Le diagnostic précoce repose sur plusieurs éléments : la connaissance des symptômes par les familles et les prestataires de soins primaires, une évaluation clinique précise, une détermination rapide du stade de la maladie et un accès rapide au traitement. Parmi les signes annonciateurs figurent notamment la fièvre persistante, les céphalées sévères, les douleurs osseuses et la perte de poids.
Des programmes visant à promouvoir un diagnostic précoce ont été mis en œuvre avec succès dans divers pays, indépendamment de leur niveau de revenu. Ces initiatives reposent souvent sur la collaboration entre gouvernements, organisations non gouvernementales et société civile, avec un rôle clé joué par les associations de parents.
Traitement, soins de soutien et accompagnement
Le dépistage systématique n’est généralement pas recommandé pour les cancers de l’enfant, sauf dans certains cas spécifiques impliquant des populations à haut risque, comme certaines formes héréditaires de rétinoblastome. En l’absence de données probantes suffisantes, la mise en place de programmes de dépistage à grande échelle n’est pas soutenue.
Un diagnostic correct est indispensable pour adapter le traitement au type et à l’étendue du cancer. Les thérapies courantes incluent la chimiothérapie, la chirurgie et la radiothérapie. Une attention particulière doit également être accordée à la croissance, au développement cognitif et à l’état nutritionnel de l’enfant, nécessitant une équipe pluridisciplinaire spécialisée.
Malgré les défis, la guérison est possible pour plus de 80 % des enfants lorsque des services adéquats sont disponibles. Le traitement médicamenteux comprend notamment des médicaments génériques peu coûteux inscrits sur la liste des médicaments essentiels à usage pédiatrique de l’OMS. Après la fin du traitement, un suivi continu est nécessaire afin de détecter d’éventuelles rechutes et de gérer les effets à long terme.

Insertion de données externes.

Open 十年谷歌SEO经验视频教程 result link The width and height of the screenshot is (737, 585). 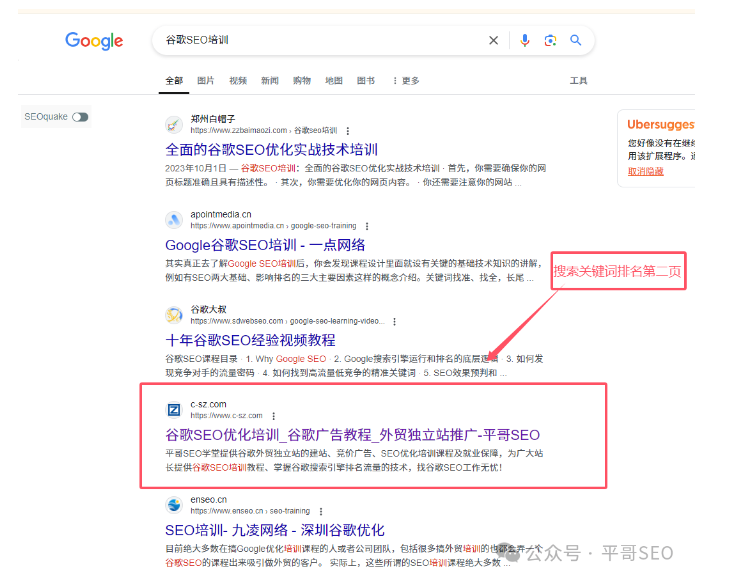pos(250,340)
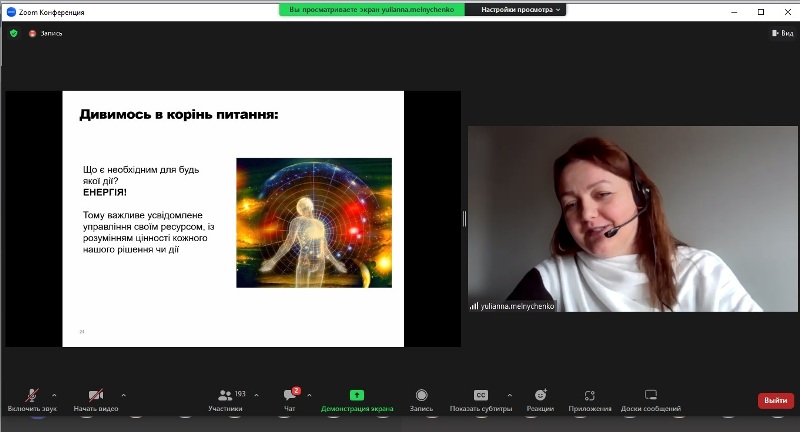Open the Вид view menu

click(x=781, y=33)
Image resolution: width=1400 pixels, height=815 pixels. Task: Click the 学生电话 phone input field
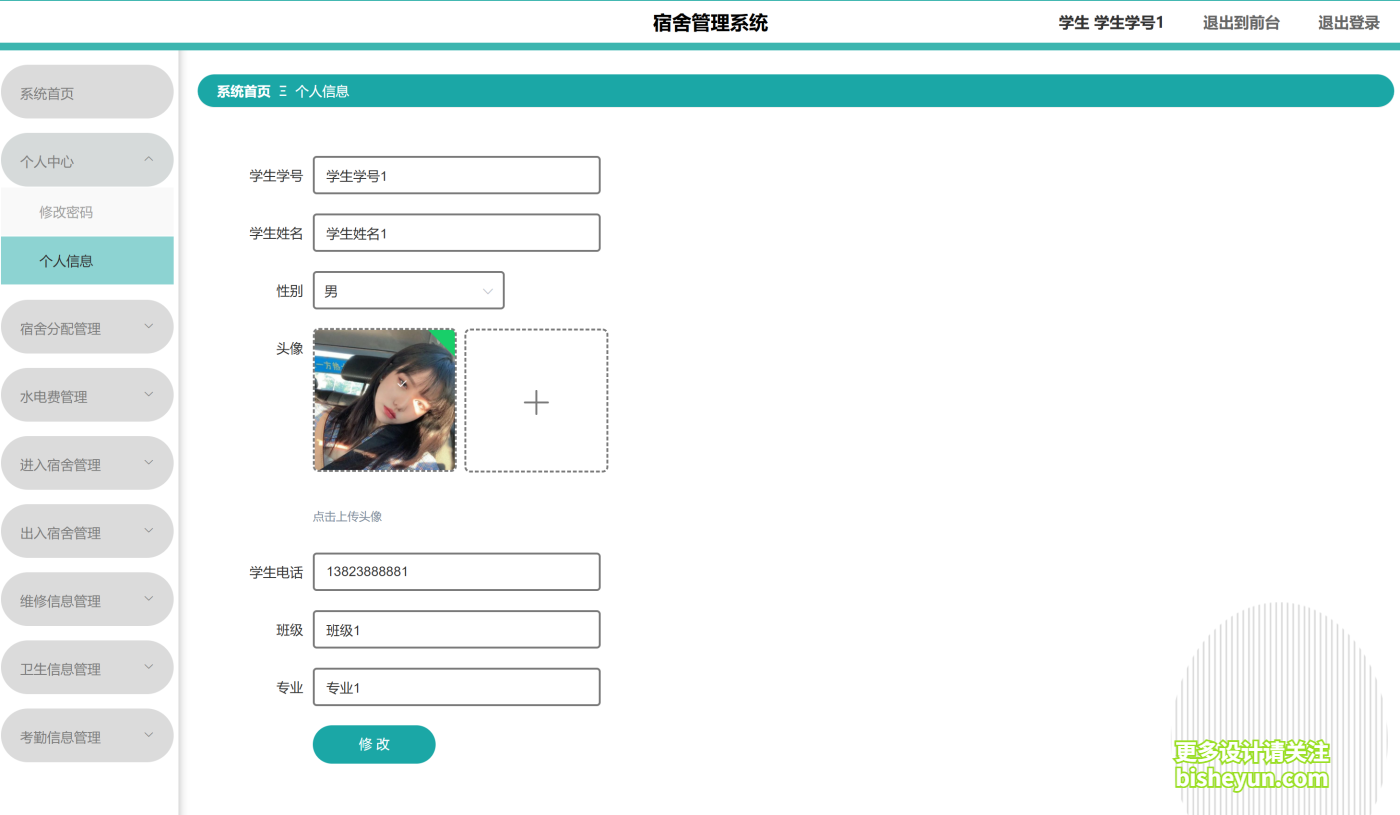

Enfin, les soins palliatifs occupent une place essentielle dans la prise en charge globale. Ils visent à soulager les symptômes, à améliorer la qualité de vie et à accompagner les familles. Même lorsque la guérison n’est pas possible, la souffrance peut être atténuée grâce à des programmes de soins adaptés, dispensés à domicile ou en communauté, incluant notamment l’accès à la morphine orale et à d’autres antalgiques pour traiter les douleurs modérées à intenses qui touchent la majorité des patients en phase terminale.